On a simple practical level it’s irrelevant whether your problem is not solved because the model can’t understand or the image encoding is useless. However to understand what the models could be capable of it’s a poor test. Like asking how well I can play chess then saying I’m bad at it after watching me play by feel in thick gloves.

suddenlybananas · 2025-08-16T21:58:20 1755381500

How does that apply in any way to this example?

IanCal · 2025-08-16T22:25:30 1755383130

Imagine being asked to draw what the op said, but you couldn’t see what you’d drawn - only a description that said “a man and a woman in a Honda “

Asked to draw a new picture with the history of :

Draw a picture of a man in the driver seat and a woman in the passenger seat.

(Picture of a man and a woman in a car)

No, the man in the drivers seat!

——

How well do you think a very intelligent model could draw the next picture? It failed the first time and the descriptions mean it has no idea what it even drew before.

charcircuit · 2025-08-17T02:20:11 1755397211

Coding agents have had good success doing this. Providing the errors allows it to potentially figure out how to fix it. It's able to do more with this iterative approach than without.

IanCal · 2025-08-17T20:03:26 1755461006

But fundamentally it requires that it can actually see the thing it’s trying to fix. Lots of these models can essentially barely see.

foobarbecue · 2025-08-16T22:11:38 1755382298

I think it applies. Presumably training data is enough to put humans in the front seats in a car, but lacks info on which seat is the driver's seat, or which person was the driver. Maybe I should have tried "steering wheel".

tempodox · 2025-08-17T06:17:47 1755411467

> LLMs just don't have any intelligence.

The believers will go to any lengths of contorted “reasoning” to tell you that this is clearly wrong. Just take this comment thread for one representative of countless examples: https://news.ycombinator.com/item?id=44912646

iamtedd · 2025-08-16T23:10:05 1755385805

I noticed it explicitly requested an image of you to add to the generated Civic image, but when provided one it ran up against its guardrails and refused. When provoked into explaining why the sudden refusal, I couldn't make it all the way through the explanation.

Full of sound and fury, signifying nothing. When taking a step back and looking at the conversation leading up to that, it looks just as empty.

Maybe my bullshit detector is especially sensitive, but I can't stand any of these LLM chat conversations.

foobarbecue · 2025-08-17T05:03:42 1755407022

I'll confess, though... I chuckled at "Queen of Neptune" and "Professor Rockdust". But then again I think Mad Libs is hilarious.

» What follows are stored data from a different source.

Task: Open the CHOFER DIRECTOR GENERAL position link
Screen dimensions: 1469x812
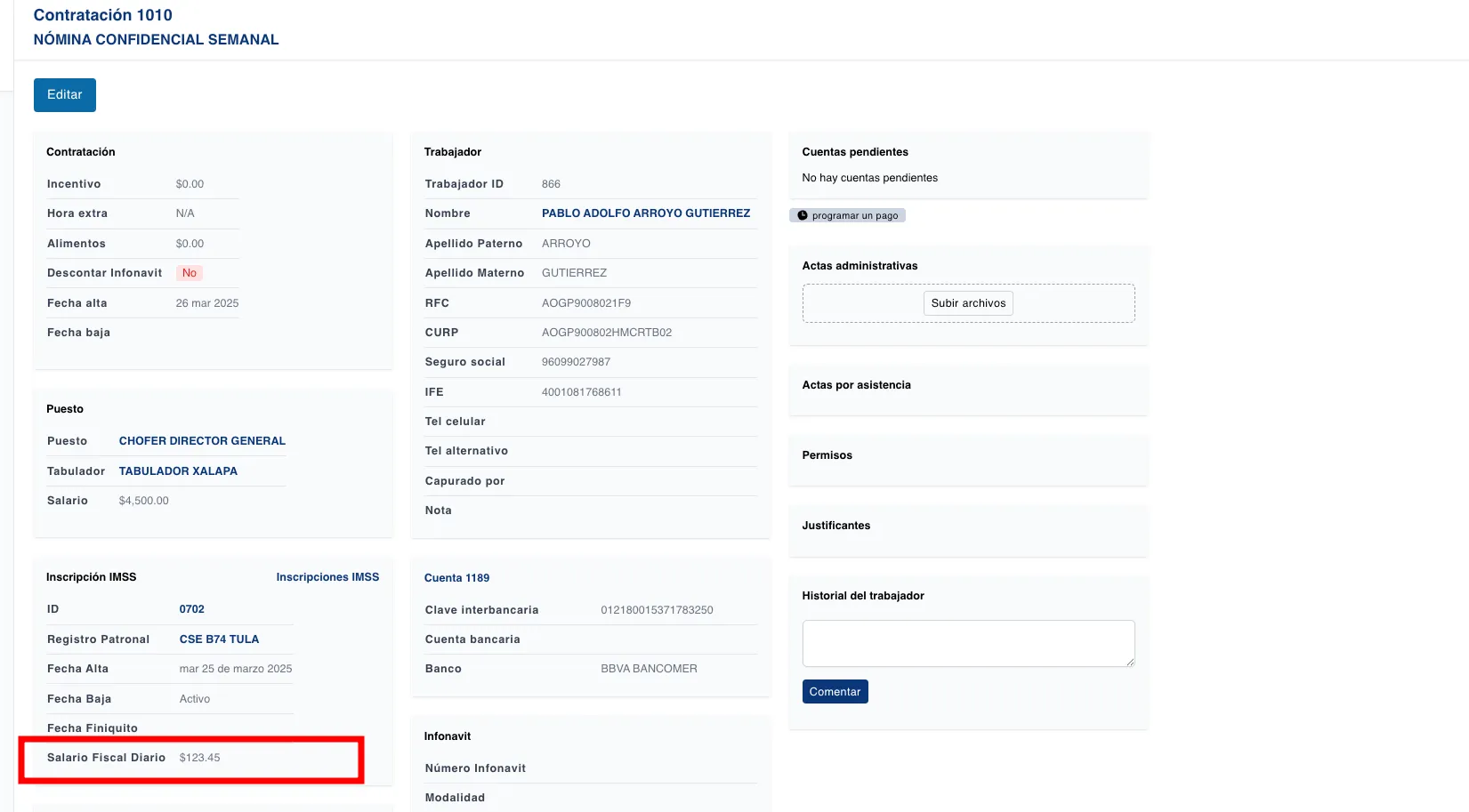Action: 202,441
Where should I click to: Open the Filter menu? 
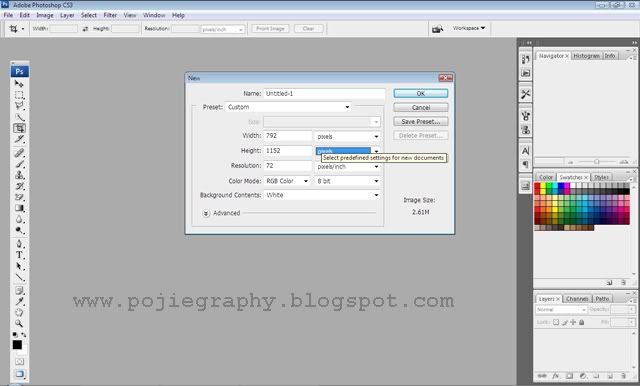click(110, 15)
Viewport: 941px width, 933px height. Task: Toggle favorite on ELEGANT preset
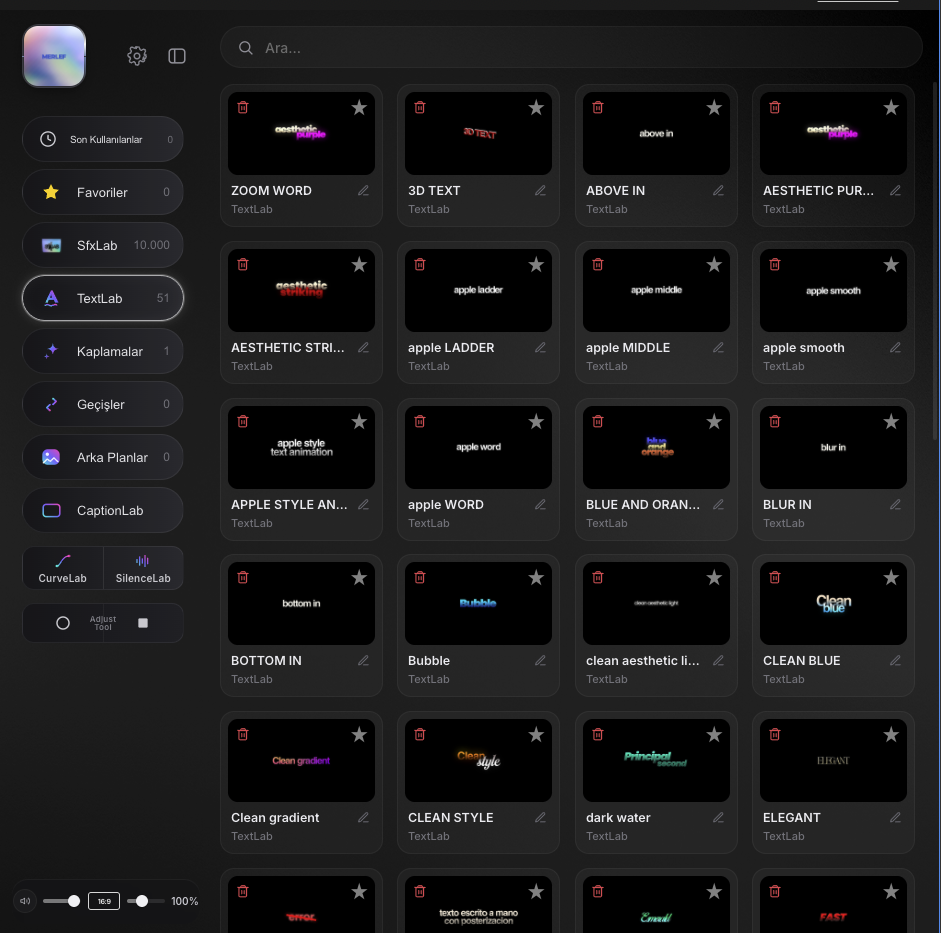(x=891, y=734)
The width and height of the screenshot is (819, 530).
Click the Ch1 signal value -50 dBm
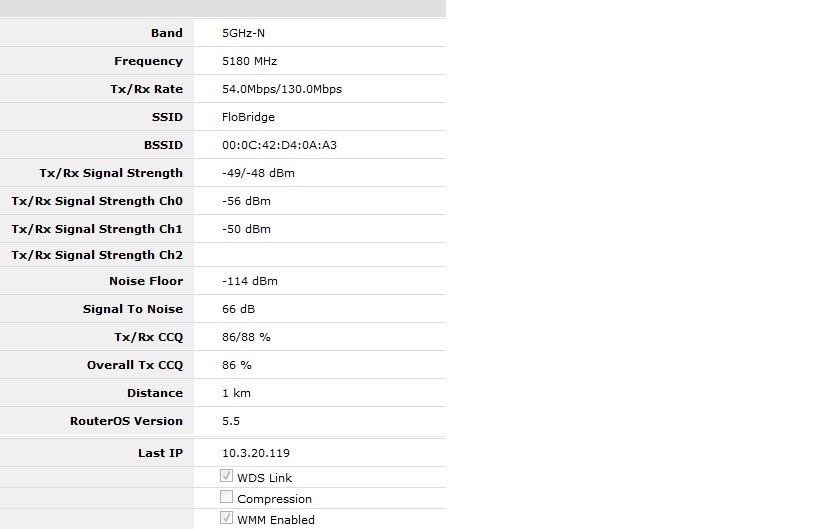pos(246,229)
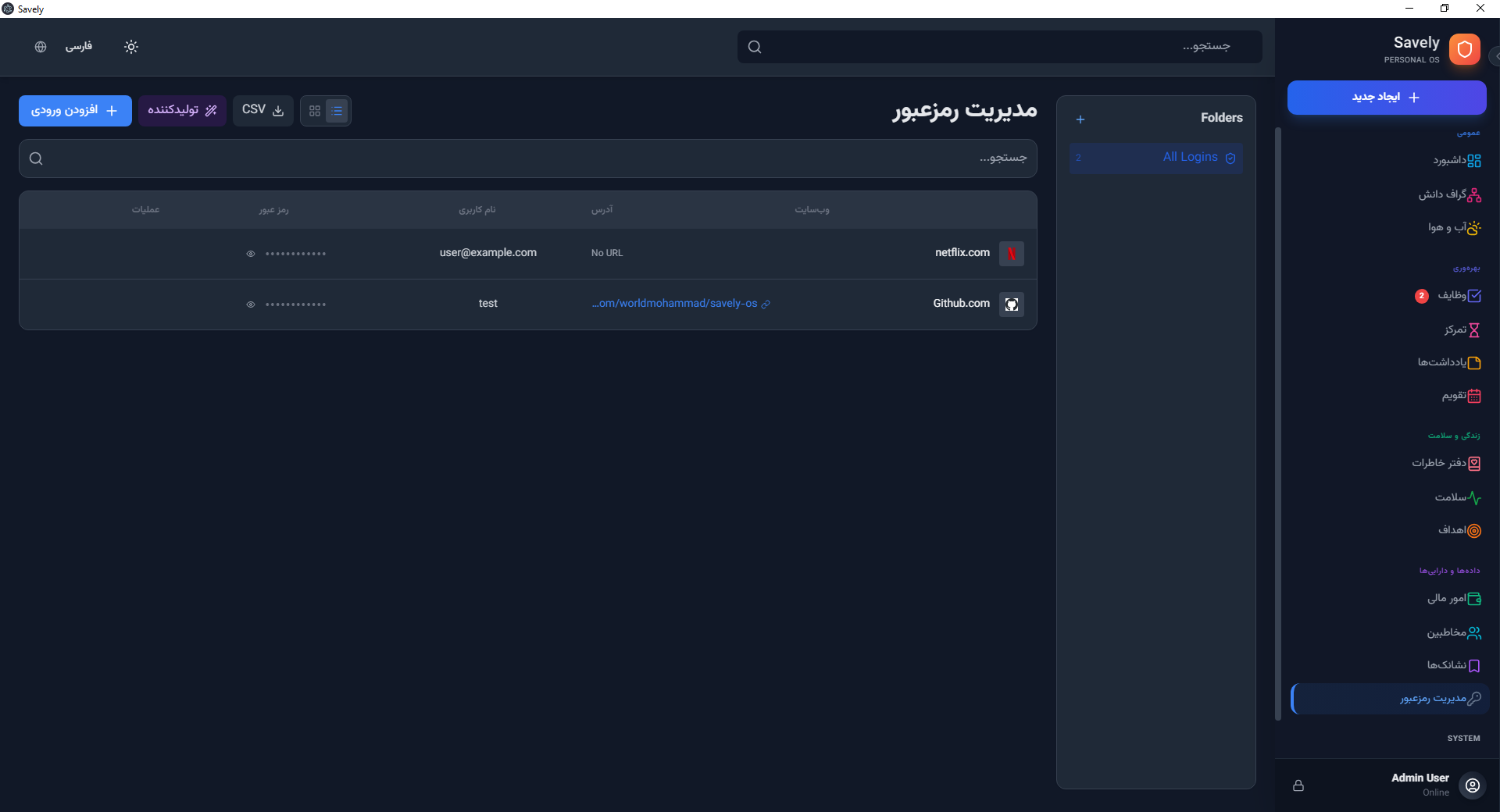Reveal the Github.com password
1500x812 pixels.
pos(251,304)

foobarbecue · 2025-08-17T04:57:30 1755406650

Yes. It's a disturbing to interact with such an confident bullshit generator, especially when the very concept of truth seems to be under attack from all sides today.

vunderba · 2025-08-16T20:13:03 1755375183

Grab a classroom of children and ask them all to draw a nine-pointed star. EVERY SINGLE child, irrespective of their artistic proficiency, will have zero issues.

Those children also didn't need millions of training samples/data of stars with nine points on them. They didn't need to run in a REPL, look at the picture, and say, "Oh darn the luck, it seems I've drawn a star with 8 points. I apologize, you're absolutely right, let me try again!", and lock themselves in a continuous feedback loop until they got it correct either which incidentally is a script that I put together to help improve the prompt adherence of even the SOTA models like Imagen4 and gpt-image-1. (painfully slow and expensive)

IanCal · 2025-08-16T22:32:43 1755383563

Lots of kids will get this wrong, I don’t know what age you’re thinking of here. They need years of direct coaching to get to words, what stars are, how to hold and move a pen, how to count…

Comparing physical drawing to these models is frankly daft for an intelligence test. This is a “count the letters” in image form.

losvedir · 2025-08-17T11:57:46 1755431866

As a parent of a 4 year old in preschool, this is obviously wrong.

xigoi · 2025-08-16T20:52:10 1755377530

I appreciate the sentiment, but I don’t know if this is the best example. I’ve seen adults struggle with drawing stars.